RECORDED INFORMATION –
********
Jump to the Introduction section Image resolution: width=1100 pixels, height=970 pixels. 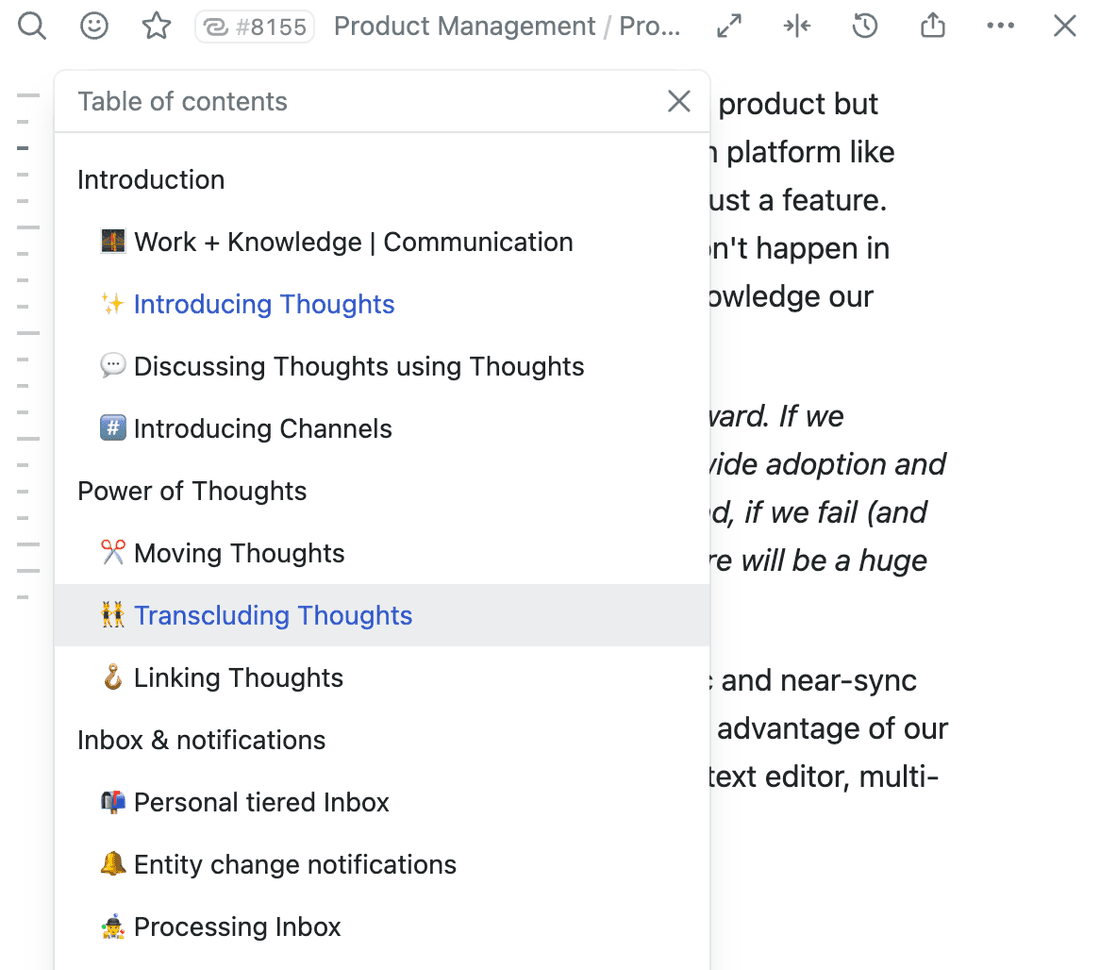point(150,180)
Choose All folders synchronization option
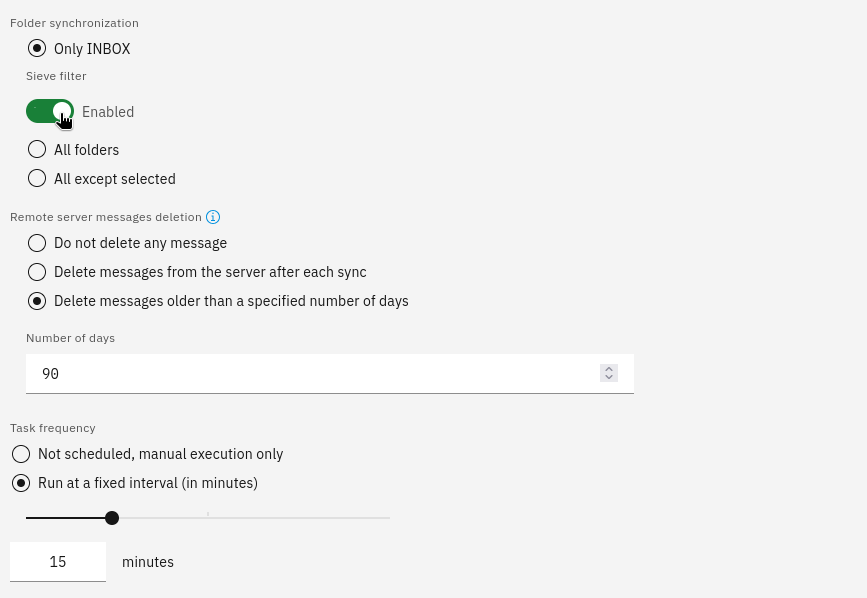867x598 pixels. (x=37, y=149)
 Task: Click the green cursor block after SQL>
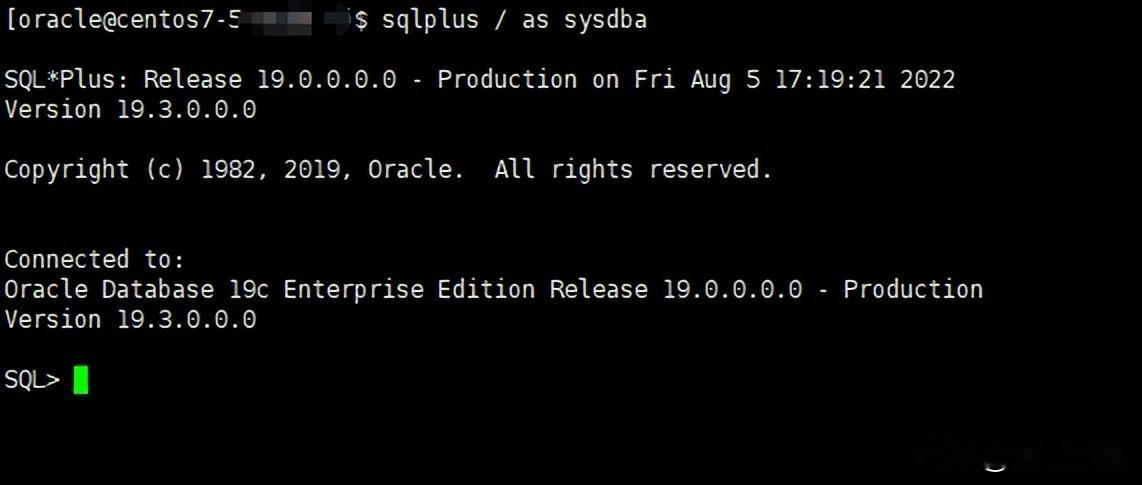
********
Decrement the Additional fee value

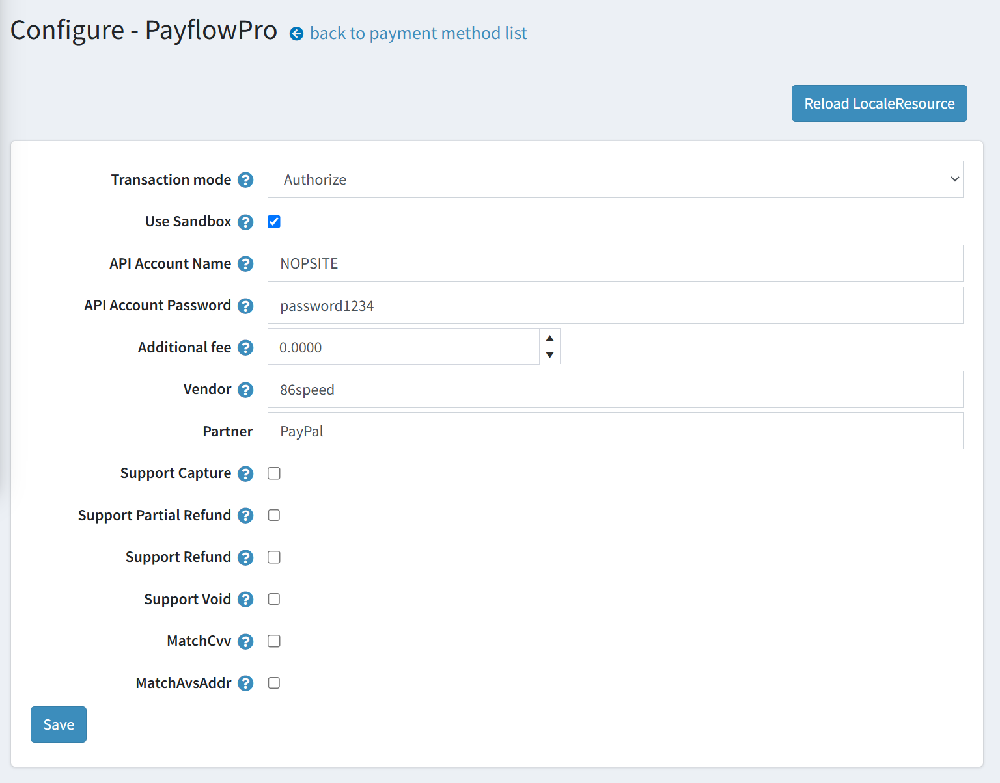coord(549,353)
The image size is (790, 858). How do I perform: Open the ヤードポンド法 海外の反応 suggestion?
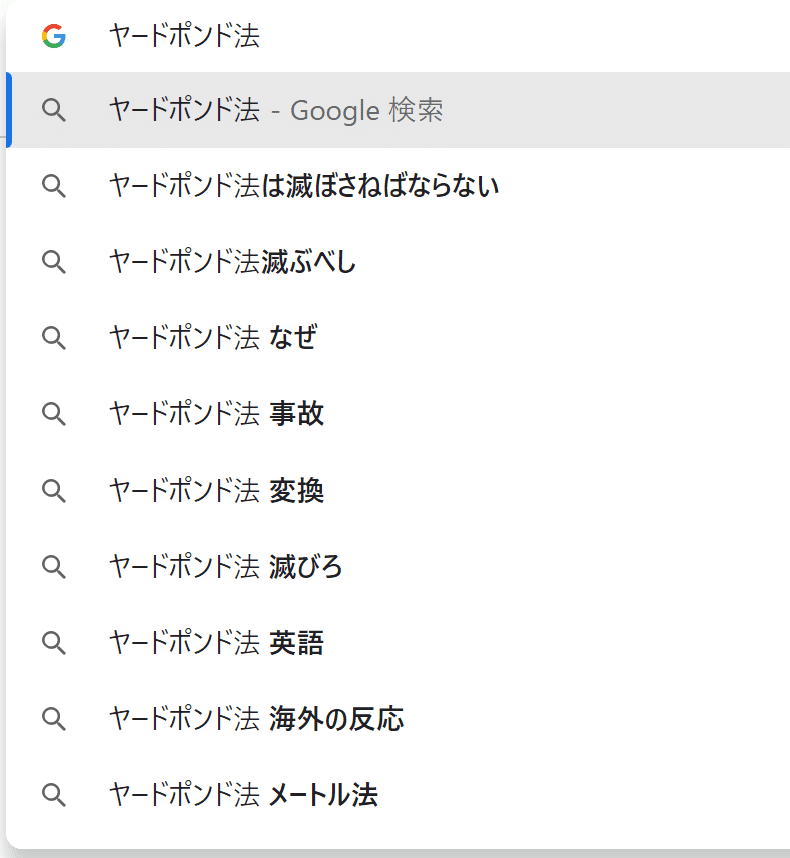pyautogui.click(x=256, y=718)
********
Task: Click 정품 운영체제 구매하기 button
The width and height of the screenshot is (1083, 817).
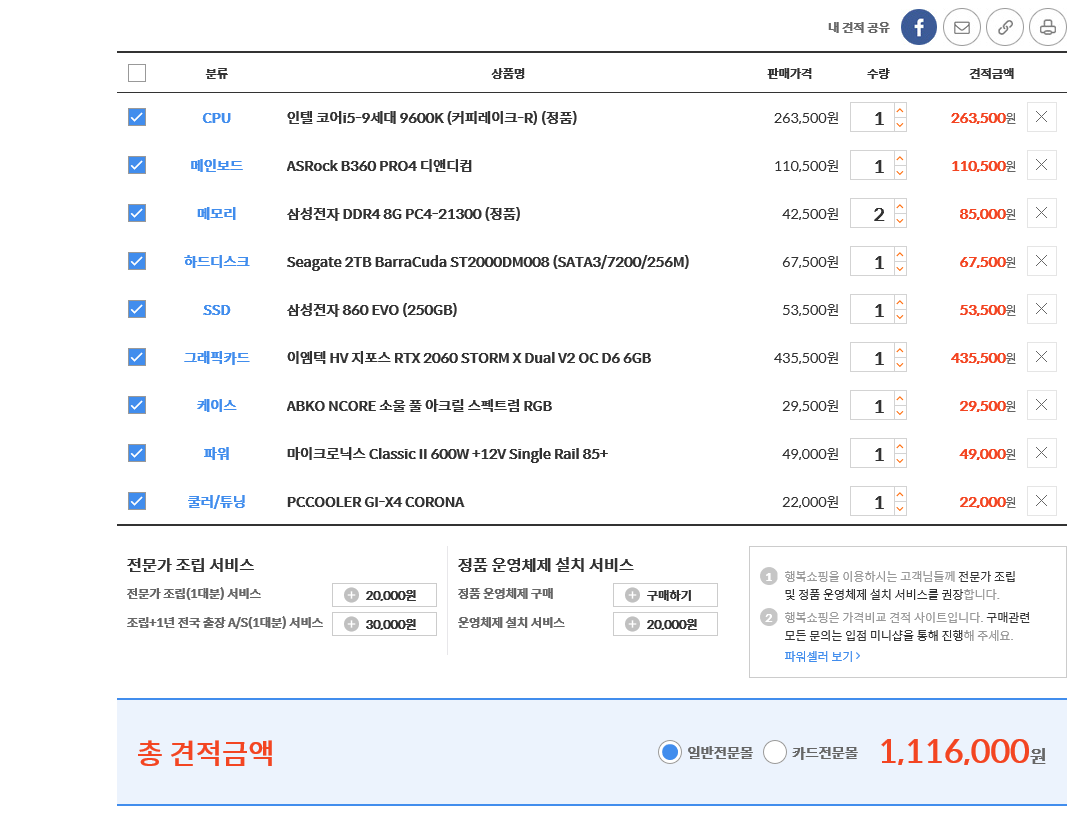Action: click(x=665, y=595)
********
From the material above, please return each line containing "Task".

 Task: Click the green cursor block after SQL>
Task: Click 정품 운영체제 구매하기 button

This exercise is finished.